Des problématiques multiples
Très rapidement, les sapeurs-pompiers de la province de Ligurie vont être rejoints par des colonnes constituées des provinces environnantes. Les problématiques sont multiples : sauvetage-déblaiement, désincarcération, risque incendie (réservoirs des véhicules impliquant l’établissement de LDV), recherche en milieu subaquatique dans le lit du torrent dont l’obstruction partielle risque de faire monter localementle niveau, et évacuation de 643 habitants de l’ilôt d’habitations R + 5 implanté à l’est, en bordure de la zone d’effondrement. Ces bâtiments seront probablement détruits lors de la démolition du pont. Dans cette zone aux problématiques diverses, les « vigili del fuoco » vont éprouver une fois de plus leur technicité liée aux séismes. Outre les équipes de sauvetage-déblaiement et les équipes cynophiles, ils sont en mesure d’engager immédiatement leurs propres moyens lourds de levage (camions-grue dont nous ne disposons plus aujourd’hui), pelles mécaniques et tracto-pelles siglés « vigili del fuoco » et leur flotte d’hélicoptères, dont les DZ vont être établies sur les larges espaces du torrent et des voies ferrées.Plusieurs échelles pivotantes automatiques (EPA) sont approchées au plus près pour reconnaissances des parties supérieures et évacuation de victimes.

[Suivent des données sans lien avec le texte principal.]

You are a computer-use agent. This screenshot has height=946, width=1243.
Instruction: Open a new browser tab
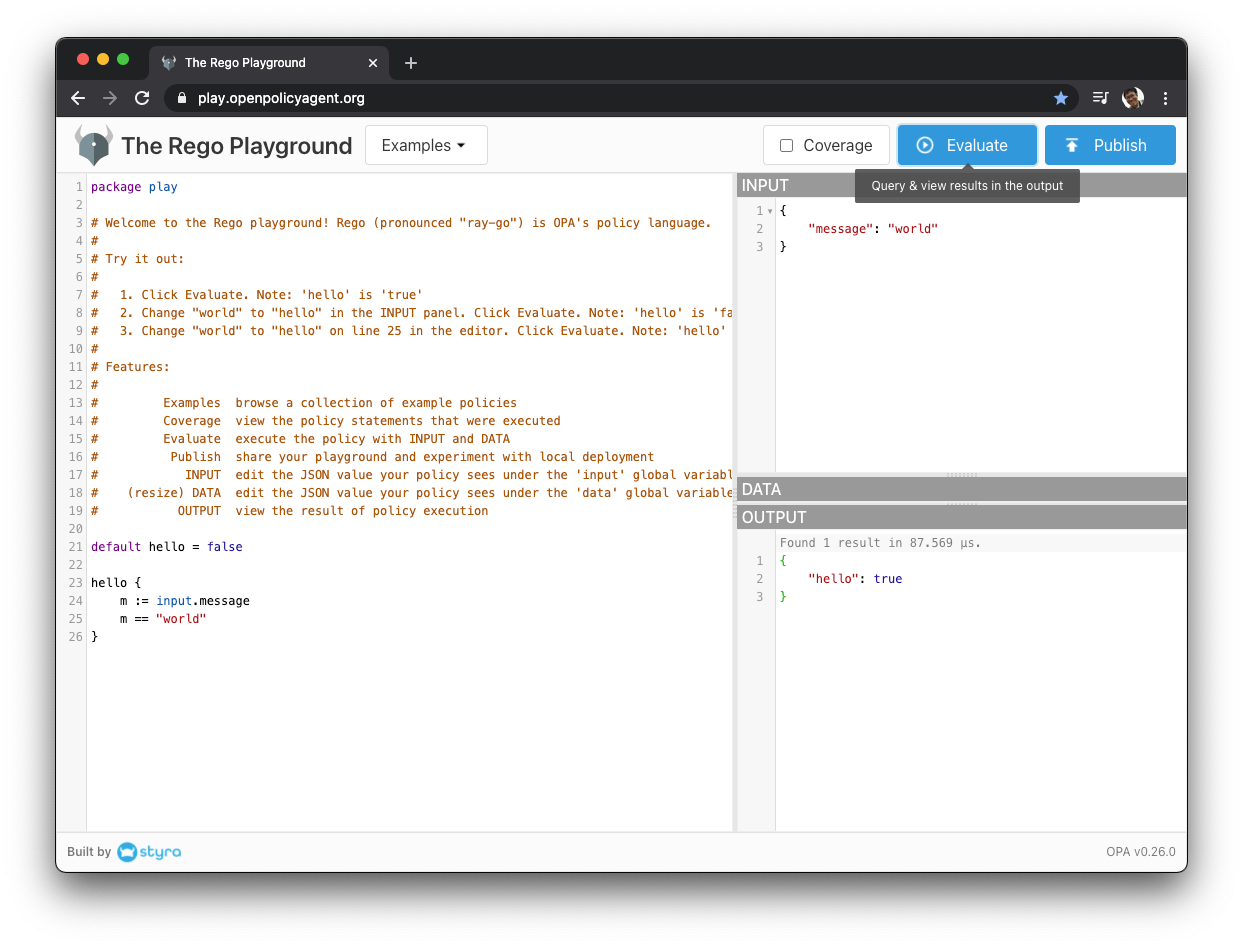pyautogui.click(x=410, y=62)
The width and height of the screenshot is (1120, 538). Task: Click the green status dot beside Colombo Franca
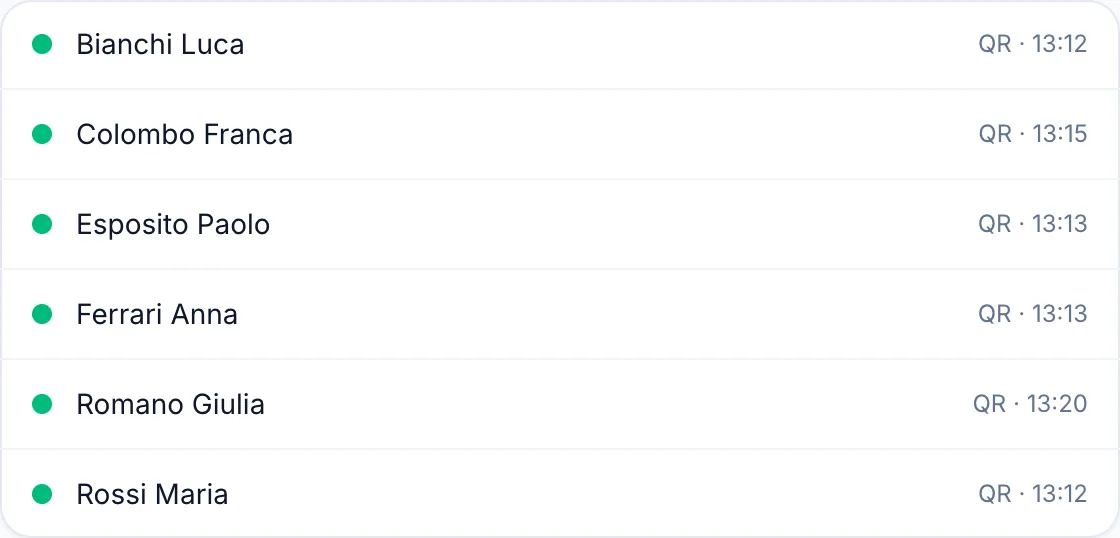(x=42, y=134)

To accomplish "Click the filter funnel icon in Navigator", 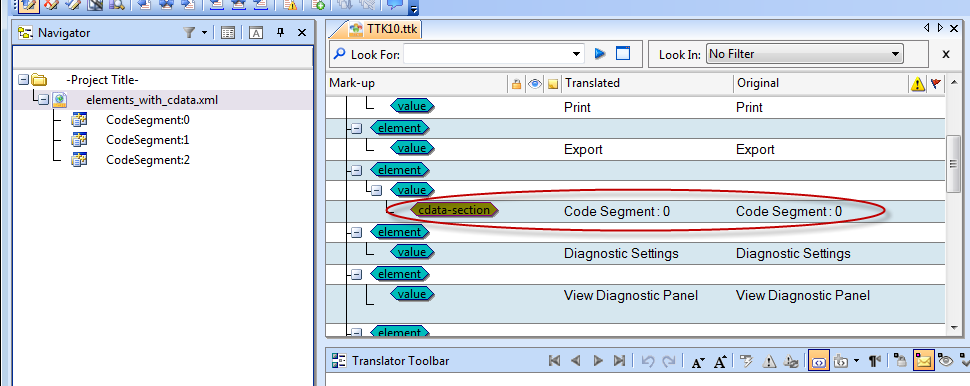I will pyautogui.click(x=189, y=33).
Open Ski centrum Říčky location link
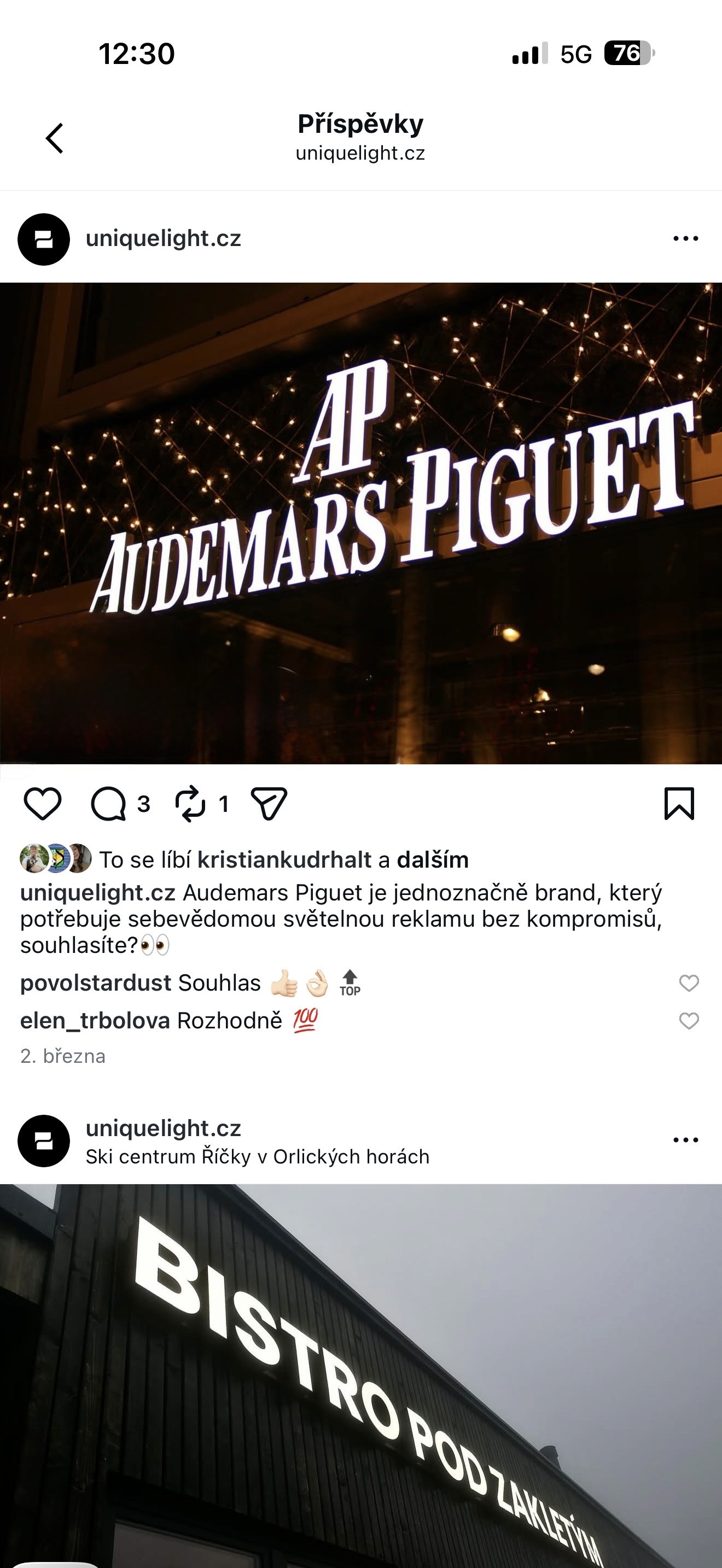This screenshot has width=722, height=1568. point(258,1156)
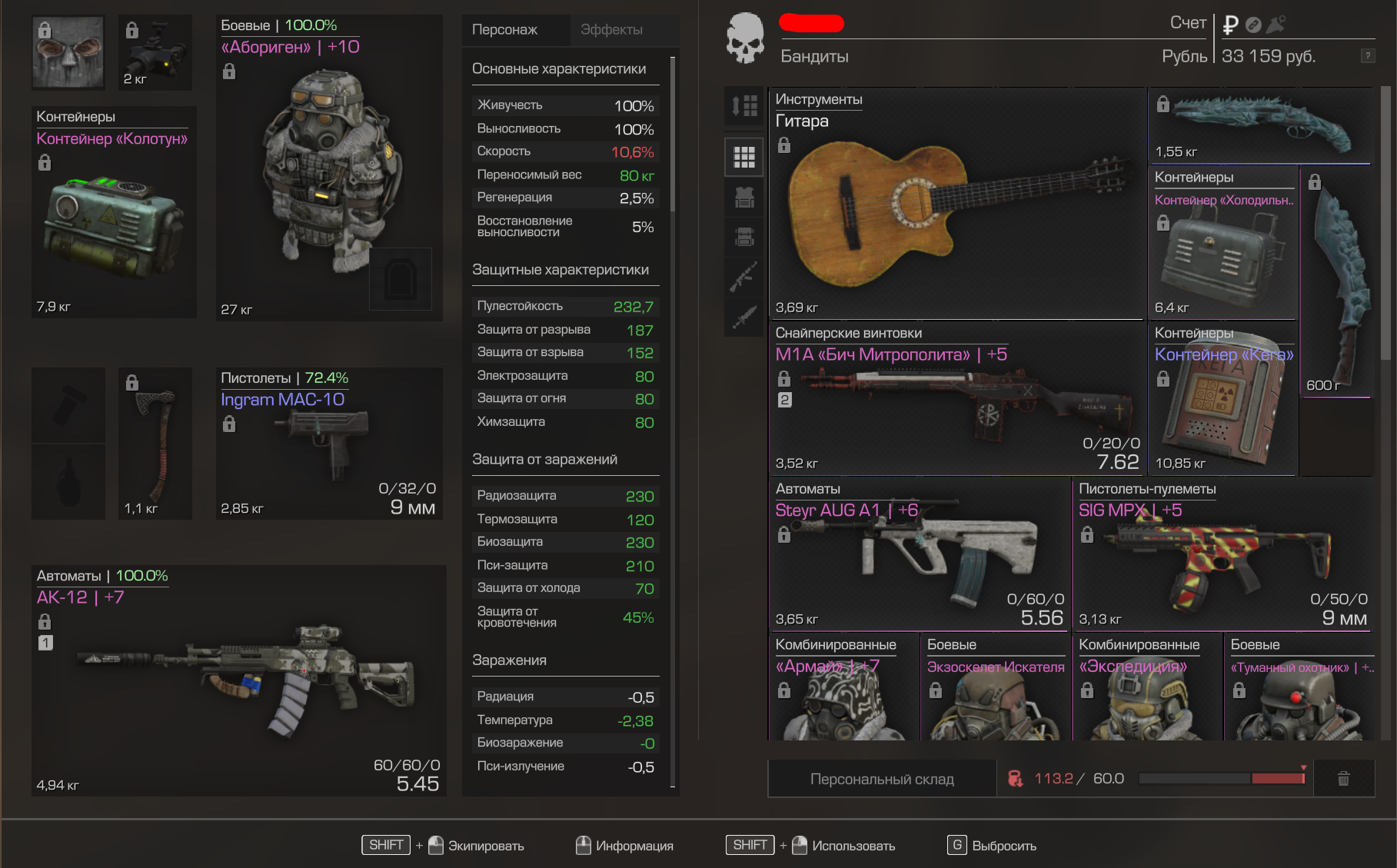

L’intervention frôle parfois l’alpinisme
Une quarantaine de véhicules dont plusieurs poids lourds sont rapidement localisés, et en début d’après-midi du 14 août, 11 décédés sont recensés et 7 blessés extraits des décombres. Le lendemain, après une nuit de recherches aux projecteurs, 15 blessés au total sont extraits. Le bilan bondit à 38 morts au soir du 15 août. Quatre cents sauveteurs se relayent maintenant jour et nuit sur le site. Les 16 et 17 août, les travaux de déblaiement des différents chantiers se poursuivent, le chantier central « pylônes » réclamant des moyens et des techniques exceptionnelles. Deux puissantes grues sont engagées pour retirer les éléments entravant la localisation de poches de survie. Si la dimension des piliers en offre plusieurs, l’impact énorme les a souvent emplis de gravats entremêlés de fers à béton qu’il faut découper pour progresser… évoluer sur ces éléments instables et abruptes frôle parfois l’alpinisme. Dans la nuit du 17 au 18 août, trois corps sont extraits d’un véhicule écrasé, tandis qu’un blessé grave décède de ses blessures à l’hôpital. Dimanche 19, le bilan définitif est de 43 morts et 16 blessés. Aucune victime au sol n'a été dénombrée (usines fermées à la veille du 15 août).
« Grazie ragazzi ! »
Inlassablement, une dizaine de pelles mécaniques et de brise-béton grignotent les énormes débris du géant terrassé par l’âge, la foudre — ou les deux — à moins que l’on y ajoute l’explosion du trafic de poids lourds de cet axe aux 25 millions de véhicules / an desservant le port de Gênes.Des grues de plusieurs dizaines de tonnes aux gants de travail qui grattent, des pelles mécaniques aux griffes des chiens, tous œuvreront sans relâche jusqu’à ce que le dernier abri possible soit inspecté. Dimanche 19, à la mi-journée, plus aucune personne n’est déclarée disparue.Toutefois, les travaux de sécurisation de l’ouvrage et de dégagement du lit de la rivière se poursuivent. Près du poste de commandement mobile des « vigili del fuoco », des riverains ont déplié une banderole : « Grazie ragazzi ! » (« Merci les gars ! »).